Often people only need a few fields from a GRIB file. For
example, the GFS forecasts contain 325 fields per forecast time.
Many people are only interested in a few fields such as
the precipitation or 500 mb heights. Assuming we only wanted
two fields, downloading the entire file (26 MB) to get 0.2 MB of
data is just silly.
|
|
If You are Lucky, it is Simple
|
|
Some datasets have pre-configured scripts to download the data.

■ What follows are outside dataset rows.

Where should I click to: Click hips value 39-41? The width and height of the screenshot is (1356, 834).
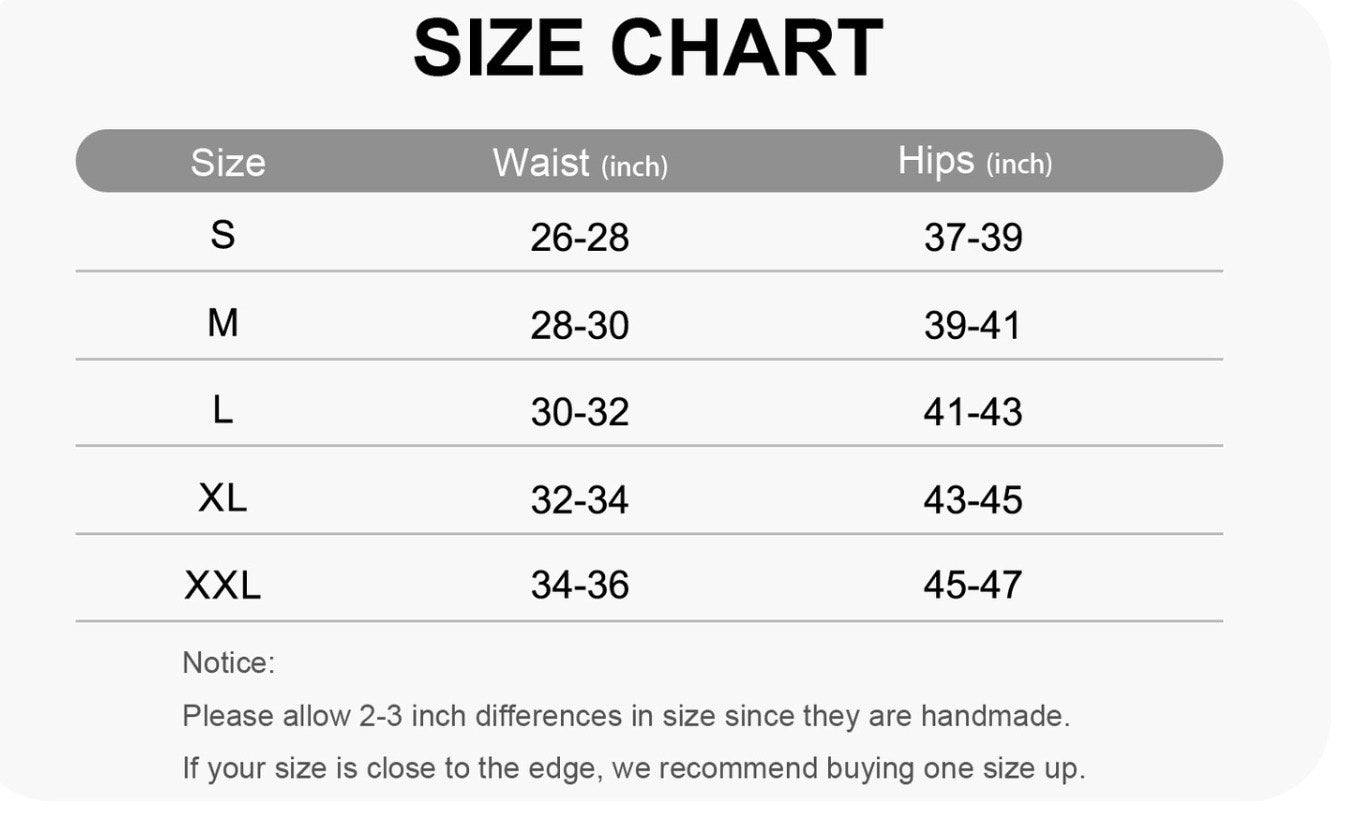(x=973, y=326)
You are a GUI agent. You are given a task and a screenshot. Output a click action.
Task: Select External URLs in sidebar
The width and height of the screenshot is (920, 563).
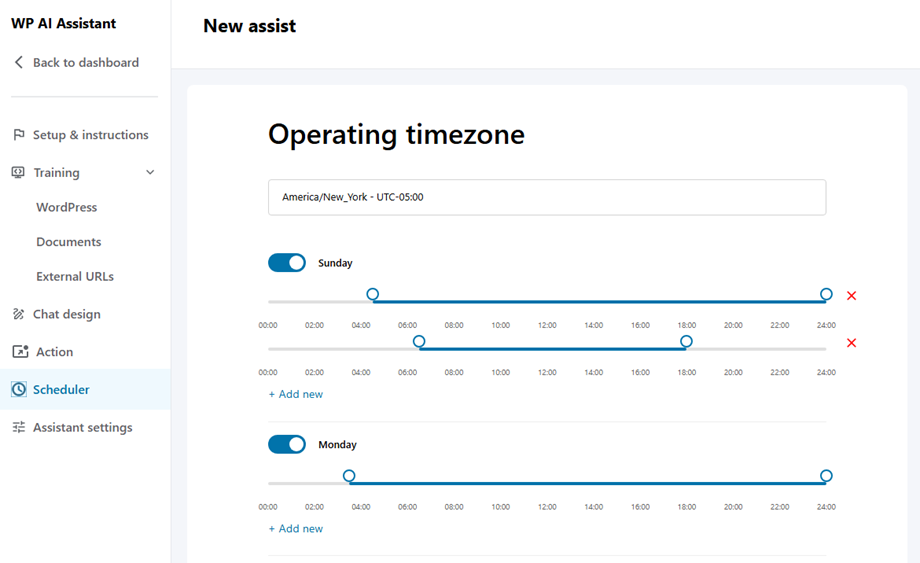(75, 277)
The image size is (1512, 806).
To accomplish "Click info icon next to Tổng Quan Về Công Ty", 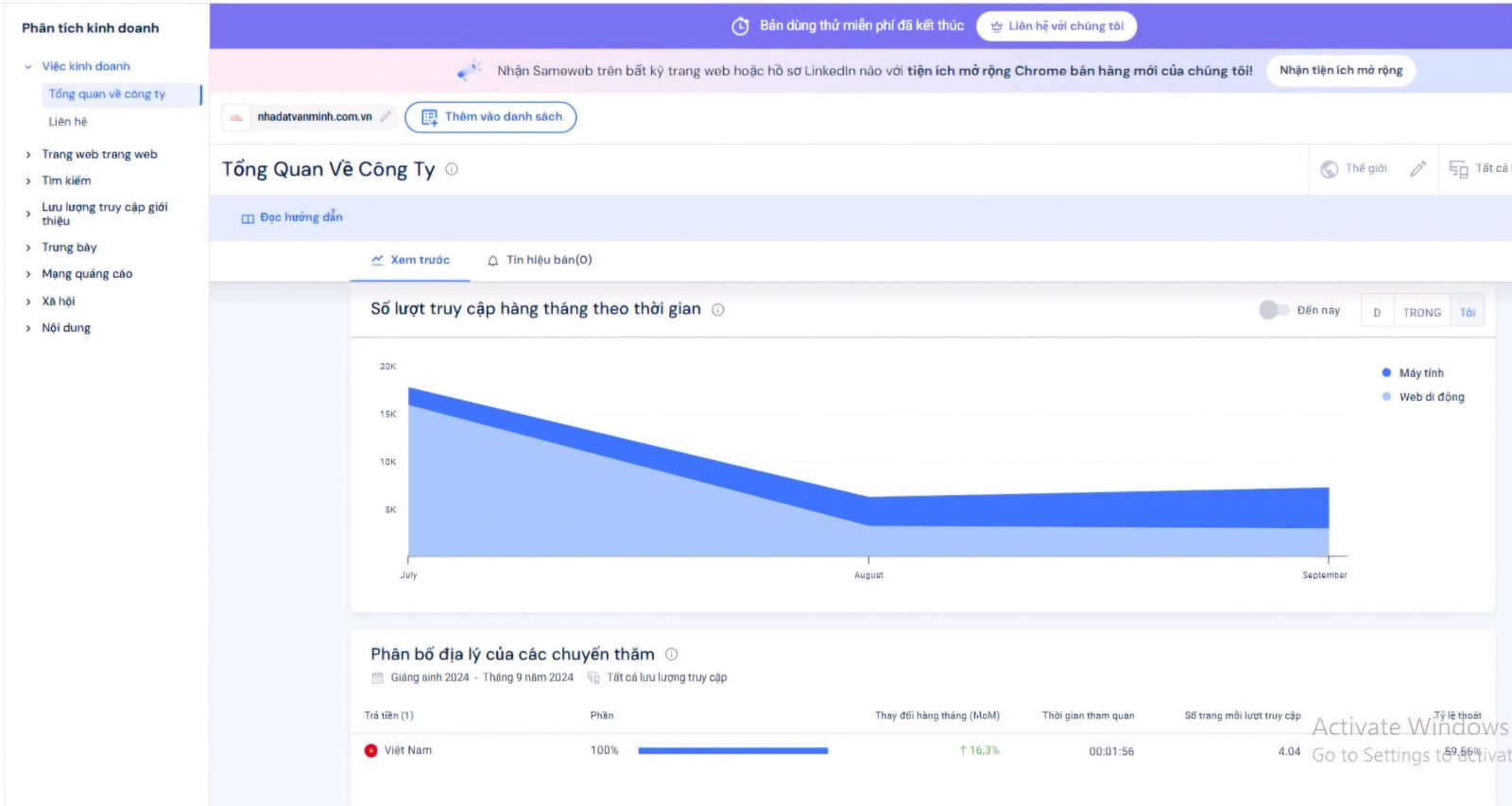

See Part 2 for more information.
|
|
Details
|
|
The http protocol allows "random access" reading;
however, that means that we need an index file and a http
program that supports random access. For the index file, we
can modify a
wgrib inventory. For the random-access http program, we
can use cURL. Both are freely
available, widely used, work on many platforms and are easily
scripted/automated/put into a cronjob.
The basic format of the quick download is,
   get_inv.pl INV_URL | grep FIELDS | get_grib.pl GRIB_URL OUTPUT
  
   INV_URL is the URL of a wgrib inventory
       ex. http://nomad3.ncep.noaa.gov/pub/gfs/rotating/gblav.t00z.pgrbf12.inv
  
   FIELDS is string that selects the desired fields (wgrib compatible)
       ex. ":HGT:500 mb:"
       see the
wgrib home page for more information and tricks on using grep and egrep
  
   GRIB_URL is the URL of the grib file
       ex. http://nomad3.ncep.noaa.gov/pub/gfs/rotating/gblav.t00z.pgrbf12
  
   OUTPUT is the name of the for the downloaded grib file
The "get_inv.pl INV_URL" downloads the wgrib inventory off the net and adds
a range field. The "grep FIELDS" uses the grep command to select desired
fields from the inventory. Use of the "grep FIELDS" is similar to the
procedure used when using wgrib to extract fields. The "get_grib.pl
GRIB_URL OUTPUT" uses the filtered inventory to select the fields
from GRIB_URL to download. The selected fields are saved in OUTPUT.
|
|
Examples
|
get_inv.pl http://nomad3.ncep.noaa.gov/pub/gfs/rotating/gblav.t00z.pgrbf12.inv | \
grep ":HGT:500 mb:" | \
get_grib.pl http://nomad3.ncep.noaa.gov/pub/gfs/rotating/gblav.t00z.pgrbf12 out.grb
  
The above example can be written on one line without the back slashes. (Back slashes
are the unix convention indicating the line is continued on the next line.) The
example downloads the the 500 mb height from the 12 hour (f12) from the 00Z (t00z)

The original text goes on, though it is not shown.